The p.Glu57Lys substitution affects the N-terminal sequence of the NEMO protein. Only 3% of hypomorphic IKBKG mutations are situated within the region coding for amino acid 50 to 120, containing the α-helical coiled-coil domain [7]. Deletion of this domain leads to reduced NEMO dimerization and NEMO-IKK-α/β interaction [35, 36]. Stabilization of the NEMO dimer is mediated by hydrophobic interactions at the N- and C-terminus [36]. The highly conserved Glu57 residue is one of the amino acids that mediate this interaction at the N-terminus [36]. Inside the domain, the region containing amino acids 57–69 is important for interaction with TRAF6 [37]. TRAF6 is a E3 ligase responsible for NEMO polyubiquitination and participates in several signaling pathways controlling immunity, osteoclastogenesis, skin development, and brain functions. Experimental introduction of the p.Glu57Lys variant in mouse embryonic fibroblasts resulted in impaired TRAF6 binding through defective direct interaction [37]. This led to non-functional IL-1β signaling in mouse embryonic fibroblasts but did not affect activation of the NF-κB pathway after TNF-α stimulation [37]. It has also been reported that NF-κB luciferase activity after LPS stimulation in Nemo−/− murine pre-B lymphocytes supplemented with p.Glu57Lys NEMO is similar to NF-κB luciferase activity in Nemo−/− murine pre-B lymphocytes supplemented with wild-type NEMO, indicating that TLR4 signaling was not influenced by the mutation [4]. Although there was no specific signaling defect in skin-derived fibroblasts in our patient, transduction of p.Glu57Lys NEMO in SV40-transformed NEMO−/− fibroblasts revealed a slight but significant decrease of IL6 induction upon stimulation with IL-1β and TNF-α. Taken together, the in vitro findings and the clinical presentation of the patient suggest that NEMO residue 57 is not required for EDA-receptor- and TNF-R-mediated function but is important for full IL-1R signaling and immunoglobulin and specific antibody production.

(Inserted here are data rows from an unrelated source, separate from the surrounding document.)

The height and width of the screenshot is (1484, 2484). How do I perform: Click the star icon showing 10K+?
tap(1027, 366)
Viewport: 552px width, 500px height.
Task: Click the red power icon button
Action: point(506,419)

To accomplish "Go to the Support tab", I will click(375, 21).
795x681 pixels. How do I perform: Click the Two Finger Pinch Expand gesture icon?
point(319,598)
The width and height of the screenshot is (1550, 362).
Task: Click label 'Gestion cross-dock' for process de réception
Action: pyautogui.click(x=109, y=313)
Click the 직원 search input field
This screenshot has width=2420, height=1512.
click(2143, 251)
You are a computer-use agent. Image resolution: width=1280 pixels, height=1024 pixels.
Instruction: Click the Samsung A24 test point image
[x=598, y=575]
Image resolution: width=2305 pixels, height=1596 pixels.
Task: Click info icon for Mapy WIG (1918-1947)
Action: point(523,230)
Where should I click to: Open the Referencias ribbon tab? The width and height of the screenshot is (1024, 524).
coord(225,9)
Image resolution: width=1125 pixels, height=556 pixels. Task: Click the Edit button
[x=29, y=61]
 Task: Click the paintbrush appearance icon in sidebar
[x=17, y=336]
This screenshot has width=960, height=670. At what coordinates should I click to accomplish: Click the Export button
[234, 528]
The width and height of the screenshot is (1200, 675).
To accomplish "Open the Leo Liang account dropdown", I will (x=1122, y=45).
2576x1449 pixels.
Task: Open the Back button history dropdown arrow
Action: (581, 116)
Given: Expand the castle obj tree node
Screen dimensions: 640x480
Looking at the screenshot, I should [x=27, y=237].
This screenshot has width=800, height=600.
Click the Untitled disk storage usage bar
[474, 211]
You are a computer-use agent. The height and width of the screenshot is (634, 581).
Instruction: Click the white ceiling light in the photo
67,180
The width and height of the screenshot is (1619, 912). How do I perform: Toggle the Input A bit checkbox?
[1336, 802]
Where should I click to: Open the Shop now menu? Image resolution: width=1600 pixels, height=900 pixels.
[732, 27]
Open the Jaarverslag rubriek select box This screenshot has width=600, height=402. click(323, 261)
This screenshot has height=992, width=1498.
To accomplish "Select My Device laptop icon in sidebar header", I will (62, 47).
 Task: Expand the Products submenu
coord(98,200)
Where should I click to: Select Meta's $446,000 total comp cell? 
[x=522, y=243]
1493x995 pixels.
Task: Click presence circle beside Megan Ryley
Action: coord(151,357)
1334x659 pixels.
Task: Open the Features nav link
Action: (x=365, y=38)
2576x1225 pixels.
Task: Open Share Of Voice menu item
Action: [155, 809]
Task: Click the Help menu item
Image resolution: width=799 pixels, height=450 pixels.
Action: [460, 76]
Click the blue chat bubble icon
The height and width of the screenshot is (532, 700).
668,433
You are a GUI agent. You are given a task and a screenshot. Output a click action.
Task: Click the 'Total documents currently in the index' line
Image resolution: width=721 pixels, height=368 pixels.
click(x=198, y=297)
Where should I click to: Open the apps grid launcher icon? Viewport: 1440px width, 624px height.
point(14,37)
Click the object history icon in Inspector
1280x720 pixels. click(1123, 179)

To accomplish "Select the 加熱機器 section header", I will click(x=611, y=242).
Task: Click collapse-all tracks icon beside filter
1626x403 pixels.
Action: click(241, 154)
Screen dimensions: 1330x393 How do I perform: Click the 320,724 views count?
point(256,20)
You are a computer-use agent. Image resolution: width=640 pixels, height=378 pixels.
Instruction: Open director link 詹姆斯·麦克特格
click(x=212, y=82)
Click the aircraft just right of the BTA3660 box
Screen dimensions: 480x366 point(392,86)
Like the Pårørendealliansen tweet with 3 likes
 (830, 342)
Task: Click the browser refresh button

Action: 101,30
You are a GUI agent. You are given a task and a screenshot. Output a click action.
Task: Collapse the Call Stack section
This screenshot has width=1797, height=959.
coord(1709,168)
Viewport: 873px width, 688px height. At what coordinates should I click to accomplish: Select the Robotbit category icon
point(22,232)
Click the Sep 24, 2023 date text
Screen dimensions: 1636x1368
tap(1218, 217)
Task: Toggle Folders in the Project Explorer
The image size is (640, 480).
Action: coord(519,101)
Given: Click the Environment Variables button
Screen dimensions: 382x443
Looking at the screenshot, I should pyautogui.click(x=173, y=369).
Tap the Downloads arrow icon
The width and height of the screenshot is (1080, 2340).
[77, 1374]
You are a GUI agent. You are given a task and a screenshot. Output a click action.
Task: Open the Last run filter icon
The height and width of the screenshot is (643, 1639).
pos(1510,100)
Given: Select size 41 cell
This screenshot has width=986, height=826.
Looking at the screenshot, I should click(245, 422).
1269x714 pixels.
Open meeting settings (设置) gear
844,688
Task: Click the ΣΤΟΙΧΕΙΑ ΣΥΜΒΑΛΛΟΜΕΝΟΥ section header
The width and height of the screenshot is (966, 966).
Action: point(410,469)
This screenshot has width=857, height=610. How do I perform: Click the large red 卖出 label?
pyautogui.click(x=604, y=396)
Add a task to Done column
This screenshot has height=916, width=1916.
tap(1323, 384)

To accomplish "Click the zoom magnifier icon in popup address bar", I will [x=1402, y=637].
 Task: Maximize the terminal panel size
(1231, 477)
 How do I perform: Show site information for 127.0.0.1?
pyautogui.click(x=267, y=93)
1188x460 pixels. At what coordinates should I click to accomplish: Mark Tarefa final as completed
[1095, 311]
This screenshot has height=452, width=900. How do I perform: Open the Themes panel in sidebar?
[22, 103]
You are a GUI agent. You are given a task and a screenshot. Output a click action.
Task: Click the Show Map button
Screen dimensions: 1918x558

Nevertheless, linking genotype to phenotype (especially for single nucleotide polymorphisms) is challenging in the absence of large family or population studies. The allele frequencies of p.Asp113Asn (rs179363896), p.Val146Gly, and p.Cys417Arg are not known in public databases due to interference with the IKBKG pseudogene [31]. Still, different in silico pathogenicity prediction scores indicate that p.Asp113Asn is less likely to cause disease in comparison to the other 3 variants, which is in agreement with results obtained in our functional in vitro studies. The allele frequency of p.Glu57Lys (rs148695964) is 0,001 (ExAC database) in the European population [31]. Given this high allele frequency, we hypothesize that this allele has an incomplete or reduced penetrance. Thus, the allele can have an immunological phenotype without clinical expressivity. An alternative hypothesis is the polygenic hypothesis. It can be that the variant is a mild modifier and not solely responsible for the phenotype. In order to test this, we performed WES. WES revealed no other known pathogenic PID variants. However, it remains possible that additional modifier genes (incl. genetic variations not identified through WES), environmental factors, or epigenetic mechanisms underlie the clinical phenotype observed in our patient [38]. Evaluation of additional patients with the same IKBKG variant might provide more information.

Conclusion

The combination of increased susceptibility to bacterial infections (particularly pneumonia), specific antibody deficiency, impaired NF-κB signaling (mostly after IL-1R or TNF-R activation), and impaired NK function should trigger physicians to investigate alterations in the IKBKG gene even without the presence of EDA. In this study, we investigated the pathogenic impact of the p.Glu57Lys IKBKG variant in a patient suspected to suffer from NEMO-ID. We demonstrated that p.Glu57Lys leads to specific immunological defects in vitro. No other pathogenic PID variants were identified through WES. As rare polymorphisms have been described in IKBKG (incl. p.Asp113Asn) and polygenic inheritance remains an option in our presented case, our study emphasizes the need for thorough functional and genetic evaluation when encountering and interpreting suspected disease-causing NEMO-ID variants.